孟獲為蠻王,雖然根基還不深,可肯在這個時候聽他召喚的必然是其親眾,自是說什麼是什麼。眾洞主怎敢不依,紛紛從其計,盡拘船筏於南岸,在瀘津關對岸一帶築起數十里長的土城:有依山傍崖之地,高豎敵樓;樓上多設弓弩炮石,準備久處之計。
糧草皆從瀘水南岸諸縣中調撥,卻也不缺。孟獲自以為是萬全之策,看漢軍在對面不得渡,便也高枕無憂了。
再看劉憲提兵大進,前軍已至瀘水,哨馬飛報說:“瀘水之內,並無船筏;又兼水勢甚急,隔岸一帶皆築起土城,有蠻兵守把。”
時值六月中,天氣炎熱,南方之地,分外炎酷,軍馬衣甲,皆穿不得。
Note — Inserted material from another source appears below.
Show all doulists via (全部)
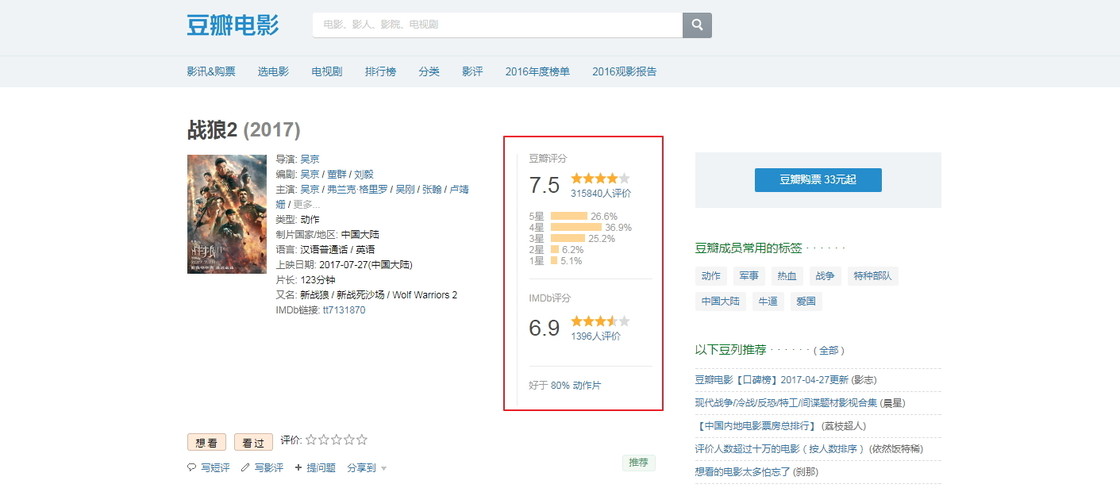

劉憲自至瀘水邊觀畢,回到本寨,聚諸將至帳中,傳令道:“今孟獲兵屯瀘水之南,深溝高壘,以拒我軍;然我等既提兵至此,焉能空回?你等各引兵馬,依山傍樹,揀林木茂盛之處,將息人馬。”乃遣呂凱離瀘水三十里處,揀陰涼之地,分作三個大寨;使孟達、關平各據一處大寨,自己本軍使得一處,內外皆搭草棚,遮蓋馬匹,將士乘涼,以避暑氣。
漢軍大寨三座,小營十餘處,連綿近十里。時間正值天乾物燥,如此結營紮寨,一遇火攻,豈不全軍皆完?
蔣琬當即就提出了異議,劉憲卻是不在乎,“孟獲剛剛大敗了一陣,今聚得數萬兵馬如何敢輕舉搦戰。”遂即又命呂凱率本部軍五千,沿途而下去尋沙口。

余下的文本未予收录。